Start of Block

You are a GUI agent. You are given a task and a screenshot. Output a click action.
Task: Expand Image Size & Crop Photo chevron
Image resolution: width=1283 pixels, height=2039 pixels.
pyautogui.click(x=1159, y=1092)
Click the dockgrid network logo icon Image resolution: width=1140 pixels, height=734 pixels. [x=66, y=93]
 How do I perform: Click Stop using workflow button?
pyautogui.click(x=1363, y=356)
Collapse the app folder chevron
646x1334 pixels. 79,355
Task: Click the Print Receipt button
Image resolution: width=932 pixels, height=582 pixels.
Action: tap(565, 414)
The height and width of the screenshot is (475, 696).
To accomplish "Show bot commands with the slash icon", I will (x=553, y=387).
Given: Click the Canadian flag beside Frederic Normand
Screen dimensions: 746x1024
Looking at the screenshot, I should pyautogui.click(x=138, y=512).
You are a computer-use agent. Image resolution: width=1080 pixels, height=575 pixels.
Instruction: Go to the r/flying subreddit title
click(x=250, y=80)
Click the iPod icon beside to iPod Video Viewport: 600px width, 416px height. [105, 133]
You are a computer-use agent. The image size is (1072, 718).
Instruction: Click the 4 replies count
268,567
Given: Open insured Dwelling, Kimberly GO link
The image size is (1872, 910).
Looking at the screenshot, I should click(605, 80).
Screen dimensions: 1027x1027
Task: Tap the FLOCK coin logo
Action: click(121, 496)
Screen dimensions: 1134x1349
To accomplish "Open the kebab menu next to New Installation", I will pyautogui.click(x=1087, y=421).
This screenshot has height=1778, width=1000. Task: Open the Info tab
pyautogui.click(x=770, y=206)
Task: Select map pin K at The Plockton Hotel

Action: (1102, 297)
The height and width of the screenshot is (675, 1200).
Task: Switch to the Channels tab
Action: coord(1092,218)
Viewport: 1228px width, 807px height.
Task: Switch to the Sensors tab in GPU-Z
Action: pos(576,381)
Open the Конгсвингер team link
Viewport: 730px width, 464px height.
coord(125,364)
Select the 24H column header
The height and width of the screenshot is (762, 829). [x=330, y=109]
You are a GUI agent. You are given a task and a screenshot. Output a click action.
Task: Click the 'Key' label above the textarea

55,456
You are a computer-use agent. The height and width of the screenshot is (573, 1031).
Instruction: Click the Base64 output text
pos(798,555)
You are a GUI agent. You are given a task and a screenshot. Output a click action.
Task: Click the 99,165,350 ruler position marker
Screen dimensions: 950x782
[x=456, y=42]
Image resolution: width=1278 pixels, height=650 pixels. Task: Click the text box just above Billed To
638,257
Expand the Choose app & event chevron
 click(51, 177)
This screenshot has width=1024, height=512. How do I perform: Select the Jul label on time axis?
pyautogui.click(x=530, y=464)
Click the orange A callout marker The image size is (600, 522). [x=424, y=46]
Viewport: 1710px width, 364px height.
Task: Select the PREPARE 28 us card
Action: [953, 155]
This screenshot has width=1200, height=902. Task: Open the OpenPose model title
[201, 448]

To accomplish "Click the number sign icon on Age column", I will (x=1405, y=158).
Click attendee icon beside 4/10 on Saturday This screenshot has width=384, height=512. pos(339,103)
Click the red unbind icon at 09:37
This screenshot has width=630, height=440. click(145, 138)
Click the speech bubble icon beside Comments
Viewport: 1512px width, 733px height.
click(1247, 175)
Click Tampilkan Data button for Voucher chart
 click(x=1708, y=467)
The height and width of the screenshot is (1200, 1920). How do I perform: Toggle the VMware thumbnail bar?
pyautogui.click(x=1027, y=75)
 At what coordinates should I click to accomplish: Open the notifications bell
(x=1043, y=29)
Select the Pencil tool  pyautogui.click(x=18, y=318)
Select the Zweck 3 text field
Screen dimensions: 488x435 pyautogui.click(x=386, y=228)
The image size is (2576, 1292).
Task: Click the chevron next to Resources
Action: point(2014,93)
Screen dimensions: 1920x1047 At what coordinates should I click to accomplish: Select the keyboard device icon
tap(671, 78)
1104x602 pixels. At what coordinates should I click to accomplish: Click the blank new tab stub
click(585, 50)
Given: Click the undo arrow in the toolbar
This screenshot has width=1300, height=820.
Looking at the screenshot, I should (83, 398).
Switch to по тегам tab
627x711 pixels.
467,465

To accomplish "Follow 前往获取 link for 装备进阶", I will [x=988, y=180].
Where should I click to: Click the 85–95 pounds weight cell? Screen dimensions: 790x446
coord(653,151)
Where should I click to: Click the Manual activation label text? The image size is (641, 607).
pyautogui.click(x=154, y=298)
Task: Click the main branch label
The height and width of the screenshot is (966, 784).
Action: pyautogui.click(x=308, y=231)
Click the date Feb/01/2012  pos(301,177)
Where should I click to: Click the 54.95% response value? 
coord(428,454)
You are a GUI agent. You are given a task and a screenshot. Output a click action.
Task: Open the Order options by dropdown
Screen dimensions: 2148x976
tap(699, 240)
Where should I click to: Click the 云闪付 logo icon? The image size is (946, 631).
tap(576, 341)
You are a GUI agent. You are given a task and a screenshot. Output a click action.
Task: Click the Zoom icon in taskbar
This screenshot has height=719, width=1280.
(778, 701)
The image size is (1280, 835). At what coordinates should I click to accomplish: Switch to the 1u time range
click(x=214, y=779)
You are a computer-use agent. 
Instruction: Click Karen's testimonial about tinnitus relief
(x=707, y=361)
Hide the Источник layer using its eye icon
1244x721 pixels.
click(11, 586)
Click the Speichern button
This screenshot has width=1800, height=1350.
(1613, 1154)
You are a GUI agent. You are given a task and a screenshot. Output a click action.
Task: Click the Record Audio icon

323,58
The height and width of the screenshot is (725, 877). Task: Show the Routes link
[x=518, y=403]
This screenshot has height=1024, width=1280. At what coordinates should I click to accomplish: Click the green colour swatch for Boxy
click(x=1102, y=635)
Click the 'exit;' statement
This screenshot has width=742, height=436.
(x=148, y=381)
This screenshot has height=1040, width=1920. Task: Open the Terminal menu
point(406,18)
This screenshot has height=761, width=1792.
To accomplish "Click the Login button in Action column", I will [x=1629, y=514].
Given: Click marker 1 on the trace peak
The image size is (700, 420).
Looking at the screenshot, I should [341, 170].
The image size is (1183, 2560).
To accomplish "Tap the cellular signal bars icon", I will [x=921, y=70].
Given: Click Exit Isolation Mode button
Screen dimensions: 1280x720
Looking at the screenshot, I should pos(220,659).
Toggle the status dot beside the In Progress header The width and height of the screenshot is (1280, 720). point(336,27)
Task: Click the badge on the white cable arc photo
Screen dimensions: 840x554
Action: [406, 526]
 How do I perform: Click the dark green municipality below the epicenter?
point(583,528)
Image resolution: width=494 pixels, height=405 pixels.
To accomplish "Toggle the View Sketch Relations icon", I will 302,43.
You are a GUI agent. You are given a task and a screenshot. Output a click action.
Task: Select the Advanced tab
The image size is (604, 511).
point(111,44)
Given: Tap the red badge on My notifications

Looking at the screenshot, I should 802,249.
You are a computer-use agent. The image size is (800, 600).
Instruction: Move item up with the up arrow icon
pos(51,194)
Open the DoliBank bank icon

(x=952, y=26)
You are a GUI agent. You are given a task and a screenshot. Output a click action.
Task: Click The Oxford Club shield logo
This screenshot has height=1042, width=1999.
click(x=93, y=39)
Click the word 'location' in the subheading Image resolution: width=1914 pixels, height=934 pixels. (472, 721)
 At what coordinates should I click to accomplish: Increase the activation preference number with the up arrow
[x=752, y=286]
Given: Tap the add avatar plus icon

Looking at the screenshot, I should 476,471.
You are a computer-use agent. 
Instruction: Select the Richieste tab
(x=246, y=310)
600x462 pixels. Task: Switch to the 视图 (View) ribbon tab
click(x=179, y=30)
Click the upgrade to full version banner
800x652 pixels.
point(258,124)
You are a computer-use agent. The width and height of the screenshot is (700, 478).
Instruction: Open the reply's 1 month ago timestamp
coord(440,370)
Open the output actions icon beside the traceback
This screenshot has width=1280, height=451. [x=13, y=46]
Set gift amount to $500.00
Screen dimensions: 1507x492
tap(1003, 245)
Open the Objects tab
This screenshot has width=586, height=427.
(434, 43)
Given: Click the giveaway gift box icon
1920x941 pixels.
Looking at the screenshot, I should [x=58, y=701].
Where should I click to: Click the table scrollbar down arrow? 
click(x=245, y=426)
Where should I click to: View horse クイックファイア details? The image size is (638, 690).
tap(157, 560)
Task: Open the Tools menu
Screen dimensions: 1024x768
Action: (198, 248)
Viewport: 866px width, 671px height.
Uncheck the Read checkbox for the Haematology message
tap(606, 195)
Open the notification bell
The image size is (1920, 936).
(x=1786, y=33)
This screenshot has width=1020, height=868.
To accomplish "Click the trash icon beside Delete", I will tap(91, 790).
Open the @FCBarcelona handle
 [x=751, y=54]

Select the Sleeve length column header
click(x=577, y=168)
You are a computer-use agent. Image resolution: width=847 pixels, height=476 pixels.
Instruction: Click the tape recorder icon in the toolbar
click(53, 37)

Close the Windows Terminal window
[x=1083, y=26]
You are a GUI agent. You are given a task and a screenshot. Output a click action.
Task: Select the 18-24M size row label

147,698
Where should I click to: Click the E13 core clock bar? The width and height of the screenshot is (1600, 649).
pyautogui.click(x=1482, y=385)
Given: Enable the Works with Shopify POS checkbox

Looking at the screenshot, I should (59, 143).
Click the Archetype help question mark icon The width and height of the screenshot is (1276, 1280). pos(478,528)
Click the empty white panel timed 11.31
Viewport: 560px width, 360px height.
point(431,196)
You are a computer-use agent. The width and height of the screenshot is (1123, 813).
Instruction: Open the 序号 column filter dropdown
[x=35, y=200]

End of Block

▶ _PROBLEM TO WORK ON_
Reproduce only this range: the first line of the data above through the line with "Click the dockgrid", both included, exactly as written.

▶ _FINISHED EXERCISE_
You are a GUI agent. You are given a task and a screenshot. Output a click action.
Task: Expand Image Size & Crop Photo chevron
Image resolution: width=1283 pixels, height=2039 pixels.
pyautogui.click(x=1159, y=1092)
Click the dockgrid network logo icon Image resolution: width=1140 pixels, height=734 pixels. [x=66, y=93]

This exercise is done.